El impacto del Rock Imperium en Cartagena: el debate sobre el coste público y las quejas vecinales por el macrofestival

A pesar de su indudable éxito de asistencia, el evento suscita divisiones en la ciudad portuaria debido a las millonarias subvenciones municipales, el colapso del descanso vecinal y las restricciones de espacio en la Cuesta del Batel

Carmen Navarro Méndez Miércoles, 01 de Julio de 2026 Tiempo de lectura:
Imagen de archivo.Imagen de archivo.

El Rock Imperium Festival se ha consolidado como una de las citas de rock duro y heavy metal más multitudinarias del verano en el panorama nacional. Sin embargo, tras el cierre de cada edición, el balance económico y social vuelve a abrir una intensa brecha de opinión en Cartagena. Tras el brillo de los focos y las grandes cifras de afluencia, un sector de la ciudadanía, colectivos vecinales y formaciones de la oposición ponen el acento en "la otra cara" del macroevento: el elevado coste para las arcas públicas y las externalidades negativas que sufre la población local.

 

El principal punto de fricción radica en el apartado financiero y el origen de los fondos que sustentan la cita. El festival recibe una de las mayores subvenciones directas por parte del Ayuntamiento de Cartagena dentro del área de festejos, una inyección de dinero público que supera los cientos de miles de euros anuales. Desde diversos colectivos sociales se critica que el consistorio asuma un riesgo económico tan elevado para un evento promovido por una promotora privada, argumentando que dichos recursos públicos estarían mejor optimizados si se destinasen a la mejora de infraestructuras en barrios periféricos o a potenciar el tejido cultural de base del municipio durante todo el año.

 

Contaminación acústica y el "secuestro" de la Cuesta del Batel

 

Más allá de los balances contables, el impacto logístico en el día a día de la ciudad portuaria genera un profundo malestar vecinal.
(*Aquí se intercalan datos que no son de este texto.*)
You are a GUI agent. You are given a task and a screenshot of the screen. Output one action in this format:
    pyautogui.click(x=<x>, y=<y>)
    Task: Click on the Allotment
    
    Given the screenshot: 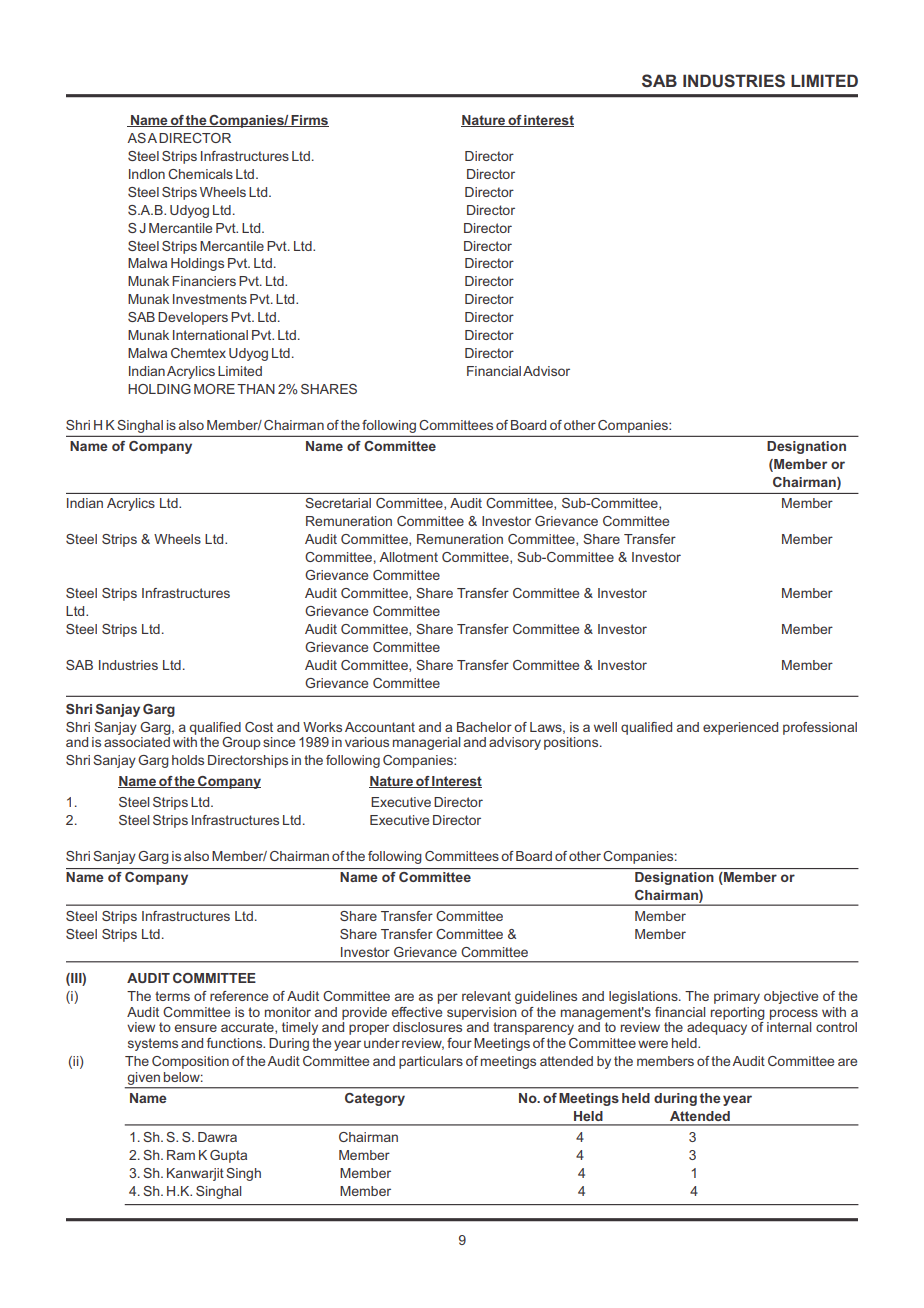 What is the action you would take?
    pyautogui.click(x=408, y=557)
El epicentro del festival, ubicado en el Parque de la Cuesta del Batel, se sitúa a escasos metros de zonas residenciales del casco histórico. Las quejas por contaminación acústica son recurrentes debido a las jornadas de conciertos que se prolongan hasta altas horas de la madrugada, imposibilitando el descanso de los residentes en plena época de exámenes y jornadas laborales.

 

A la afección por el ruido se suma el bloqueo del espacio urbano. El montaje de los escenarios y perímetros de seguridad arranca semanas antes de que suene la primera guitarra, lo que supone, en la práctica, la privatización y el cierre al uso público de uno de los pulmones verdes y zonas de paseo más emblemáticas de Cartagena en el inicio de la temporada estival.

 

Suciedad, problemas de movilidad y precios exclusivos

 

Los residentes de las zonas limítrofes denuncian también una degradación temporal del entorno urbano durante la semana del festival. La acumulación de basuras en las calles adyacentes, los malos olores y las conductas incívicas puntuales desbordan habitualmente los servicios ordinarios de limpieza y seguridad, obligando al Ayuntamiento a realizar sobreesfuerzos y sobrecostes en turnos especiales de personal de mantenimiento.

 

La movilidad en los accesos a la ciudad es otro de los puntos negros identificados. El corte de arterias de tráfico clave y la supresión de cientos de plazas de aparcamiento en superficie para ubicar las zonas técnicas del festival provocan retenciones y tensiones circulatorias que complican la rutina de los cartageneros que no participan en el evento.

 

Finalmente, a nivel puramente comercial, diversos usuarios apuntan que el impacto hostelero no beneficia de igual manera a todo el tejido local. El uso de sistemas cerrados de pago dentro del recinto (como las pulseras cashless) y la instalación de barras propias de la organización concentran gran parte del gasto de los asistentes, mientras que los elevados precios de los abonos echan para atrás al público local de rentas medias, convirtiendo el festival en una propuesta exclusiva que divide el sentir de la ciudad que lo acoge.